Excerpted records:
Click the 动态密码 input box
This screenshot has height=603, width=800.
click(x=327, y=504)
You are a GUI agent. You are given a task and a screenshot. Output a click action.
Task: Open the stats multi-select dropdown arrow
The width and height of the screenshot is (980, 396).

Exercise brief:
The task calls for every line of the material to be reproduced precisely.

Answer to this task:
Click the 动态密码 input box
This screenshot has height=603, width=800.
click(x=327, y=504)
You are a GUI agent. You are given a task and a screenshot. Output a click action.
Task: Open the stats multi-select dropdown arrow
The width and height of the screenshot is (980, 396).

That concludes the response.